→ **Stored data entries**
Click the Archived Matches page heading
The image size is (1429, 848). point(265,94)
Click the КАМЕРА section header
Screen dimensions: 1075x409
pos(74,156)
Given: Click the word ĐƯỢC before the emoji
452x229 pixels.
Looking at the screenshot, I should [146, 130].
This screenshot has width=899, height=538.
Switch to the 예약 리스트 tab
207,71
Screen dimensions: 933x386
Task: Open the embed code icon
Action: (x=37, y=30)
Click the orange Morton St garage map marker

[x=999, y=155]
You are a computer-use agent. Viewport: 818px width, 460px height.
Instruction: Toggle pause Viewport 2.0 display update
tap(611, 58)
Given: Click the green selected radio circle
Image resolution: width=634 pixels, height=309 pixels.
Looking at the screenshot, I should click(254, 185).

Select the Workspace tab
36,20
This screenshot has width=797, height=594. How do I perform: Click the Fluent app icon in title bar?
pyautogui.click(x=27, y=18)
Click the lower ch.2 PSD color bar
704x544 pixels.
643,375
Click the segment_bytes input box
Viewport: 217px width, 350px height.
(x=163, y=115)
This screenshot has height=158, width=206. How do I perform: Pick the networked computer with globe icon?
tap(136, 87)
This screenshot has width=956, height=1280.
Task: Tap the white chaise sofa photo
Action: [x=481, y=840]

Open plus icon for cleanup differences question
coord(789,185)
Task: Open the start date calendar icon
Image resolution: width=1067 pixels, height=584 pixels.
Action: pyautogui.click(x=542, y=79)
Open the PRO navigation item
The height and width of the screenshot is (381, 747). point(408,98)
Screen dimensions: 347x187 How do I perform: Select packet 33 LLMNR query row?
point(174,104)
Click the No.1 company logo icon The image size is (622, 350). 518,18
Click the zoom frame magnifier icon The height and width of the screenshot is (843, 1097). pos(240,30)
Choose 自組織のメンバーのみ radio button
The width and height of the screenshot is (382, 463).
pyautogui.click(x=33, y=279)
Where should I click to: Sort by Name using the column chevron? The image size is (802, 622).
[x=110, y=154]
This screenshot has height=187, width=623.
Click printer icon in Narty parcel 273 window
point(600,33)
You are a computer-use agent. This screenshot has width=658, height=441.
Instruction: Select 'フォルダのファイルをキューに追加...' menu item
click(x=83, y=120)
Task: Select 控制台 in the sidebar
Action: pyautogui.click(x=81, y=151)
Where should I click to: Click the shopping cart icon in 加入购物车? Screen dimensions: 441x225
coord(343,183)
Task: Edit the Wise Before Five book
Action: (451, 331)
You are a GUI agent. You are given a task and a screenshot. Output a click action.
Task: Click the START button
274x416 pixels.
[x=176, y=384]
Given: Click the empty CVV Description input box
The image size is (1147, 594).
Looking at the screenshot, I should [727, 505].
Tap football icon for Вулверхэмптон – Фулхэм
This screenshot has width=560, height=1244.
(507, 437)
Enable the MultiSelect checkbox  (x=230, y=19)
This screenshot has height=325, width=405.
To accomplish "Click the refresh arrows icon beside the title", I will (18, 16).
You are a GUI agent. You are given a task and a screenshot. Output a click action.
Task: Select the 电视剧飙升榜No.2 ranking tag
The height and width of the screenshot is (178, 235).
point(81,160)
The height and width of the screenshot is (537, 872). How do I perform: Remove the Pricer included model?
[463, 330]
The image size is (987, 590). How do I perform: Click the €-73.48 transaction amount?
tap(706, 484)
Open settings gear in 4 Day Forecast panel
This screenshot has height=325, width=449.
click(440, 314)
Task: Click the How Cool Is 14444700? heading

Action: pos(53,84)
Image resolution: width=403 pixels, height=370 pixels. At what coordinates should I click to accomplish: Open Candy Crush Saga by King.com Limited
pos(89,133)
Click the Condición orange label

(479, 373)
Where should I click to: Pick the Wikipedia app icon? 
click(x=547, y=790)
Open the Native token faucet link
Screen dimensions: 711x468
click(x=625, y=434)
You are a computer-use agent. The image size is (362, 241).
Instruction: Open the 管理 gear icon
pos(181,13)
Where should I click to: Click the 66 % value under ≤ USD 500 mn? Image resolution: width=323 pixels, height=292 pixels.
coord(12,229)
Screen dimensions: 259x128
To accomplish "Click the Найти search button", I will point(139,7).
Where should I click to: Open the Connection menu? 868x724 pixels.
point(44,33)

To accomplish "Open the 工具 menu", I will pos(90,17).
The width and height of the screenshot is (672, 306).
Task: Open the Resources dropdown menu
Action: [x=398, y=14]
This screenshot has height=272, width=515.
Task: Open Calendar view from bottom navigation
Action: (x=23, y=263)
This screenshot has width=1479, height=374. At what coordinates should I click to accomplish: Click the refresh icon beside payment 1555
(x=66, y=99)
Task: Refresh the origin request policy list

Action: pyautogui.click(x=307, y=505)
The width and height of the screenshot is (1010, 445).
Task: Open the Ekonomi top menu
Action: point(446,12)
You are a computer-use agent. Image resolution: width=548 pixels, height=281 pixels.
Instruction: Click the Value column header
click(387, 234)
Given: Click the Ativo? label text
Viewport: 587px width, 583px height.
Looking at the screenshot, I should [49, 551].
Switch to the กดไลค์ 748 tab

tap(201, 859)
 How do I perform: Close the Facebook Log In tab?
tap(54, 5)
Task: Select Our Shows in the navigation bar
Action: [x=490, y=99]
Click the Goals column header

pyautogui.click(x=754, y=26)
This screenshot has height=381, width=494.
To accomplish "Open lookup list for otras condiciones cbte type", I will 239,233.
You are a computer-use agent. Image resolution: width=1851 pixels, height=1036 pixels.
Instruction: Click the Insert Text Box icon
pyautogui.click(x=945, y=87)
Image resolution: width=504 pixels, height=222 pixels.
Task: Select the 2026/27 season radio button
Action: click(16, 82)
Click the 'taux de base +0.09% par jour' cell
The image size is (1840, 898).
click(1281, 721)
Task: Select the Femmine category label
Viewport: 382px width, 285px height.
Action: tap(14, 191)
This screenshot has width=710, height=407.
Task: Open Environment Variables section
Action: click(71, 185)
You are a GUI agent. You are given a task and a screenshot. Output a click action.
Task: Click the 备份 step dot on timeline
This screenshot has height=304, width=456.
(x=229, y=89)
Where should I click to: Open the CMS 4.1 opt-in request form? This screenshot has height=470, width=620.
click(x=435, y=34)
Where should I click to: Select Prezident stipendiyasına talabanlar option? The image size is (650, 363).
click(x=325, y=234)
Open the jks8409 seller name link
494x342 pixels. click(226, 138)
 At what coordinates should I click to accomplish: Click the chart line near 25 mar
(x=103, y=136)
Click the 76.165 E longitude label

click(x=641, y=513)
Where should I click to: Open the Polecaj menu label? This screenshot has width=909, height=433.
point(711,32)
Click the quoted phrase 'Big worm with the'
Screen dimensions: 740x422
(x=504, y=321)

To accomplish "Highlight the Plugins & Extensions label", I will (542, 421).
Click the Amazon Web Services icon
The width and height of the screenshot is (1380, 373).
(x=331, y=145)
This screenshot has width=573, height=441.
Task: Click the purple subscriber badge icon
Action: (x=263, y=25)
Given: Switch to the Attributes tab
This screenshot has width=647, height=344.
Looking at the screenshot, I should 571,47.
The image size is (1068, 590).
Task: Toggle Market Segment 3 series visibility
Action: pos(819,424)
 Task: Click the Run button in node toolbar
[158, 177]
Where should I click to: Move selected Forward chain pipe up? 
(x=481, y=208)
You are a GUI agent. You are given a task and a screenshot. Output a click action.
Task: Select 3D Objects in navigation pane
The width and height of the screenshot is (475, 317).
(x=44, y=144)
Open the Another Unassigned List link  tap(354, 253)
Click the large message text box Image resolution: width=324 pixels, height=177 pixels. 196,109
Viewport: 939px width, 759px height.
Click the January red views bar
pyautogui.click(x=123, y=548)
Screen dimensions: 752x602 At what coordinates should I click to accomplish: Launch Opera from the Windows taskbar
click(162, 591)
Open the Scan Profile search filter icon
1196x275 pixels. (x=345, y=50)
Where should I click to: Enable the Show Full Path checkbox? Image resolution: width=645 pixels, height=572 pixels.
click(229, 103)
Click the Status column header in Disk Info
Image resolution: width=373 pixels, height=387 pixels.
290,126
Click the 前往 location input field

→ **TASK DIRECTIONS**
Copy exactly the lines above, from the one containing "Screen dimensions: 740x422" through the very last line.

→ **EXERCISE RESPONSE**
Screen dimensions: 740x422
(x=504, y=321)

To accomplish "Highlight the Plugins & Extensions label", I will (542, 421).
Click the Amazon Web Services icon
The width and height of the screenshot is (1380, 373).
(x=331, y=145)
This screenshot has width=573, height=441.
Task: Click the purple subscriber badge icon
Action: (x=263, y=25)
Given: Switch to the Attributes tab
This screenshot has width=647, height=344.
Looking at the screenshot, I should 571,47.
The image size is (1068, 590).
Task: Toggle Market Segment 3 series visibility
Action: pos(819,424)
 Task: Click the Run button in node toolbar
[158, 177]
Where should I click to: Move selected Forward chain pipe up? 
(x=481, y=208)
You are a GUI agent. You are given a task and a screenshot. Output a click action.
Task: Select 3D Objects in navigation pane
The width and height of the screenshot is (475, 317).
(x=44, y=144)
Open the Another Unassigned List link  tap(354, 253)
Click the large message text box Image resolution: width=324 pixels, height=177 pixels. 196,109
Viewport: 939px width, 759px height.
Click the January red views bar
pyautogui.click(x=123, y=548)
Screen dimensions: 752x602 At what coordinates should I click to accomplish: Launch Opera from the Windows taskbar
click(162, 591)
Open the Scan Profile search filter icon
1196x275 pixels. (x=345, y=50)
Where should I click to: Enable the Show Full Path checkbox? Image resolution: width=645 pixels, height=572 pixels.
click(229, 103)
Click the Status column header in Disk Info
Image resolution: width=373 pixels, height=387 pixels.
290,126
Click the 前往 location input field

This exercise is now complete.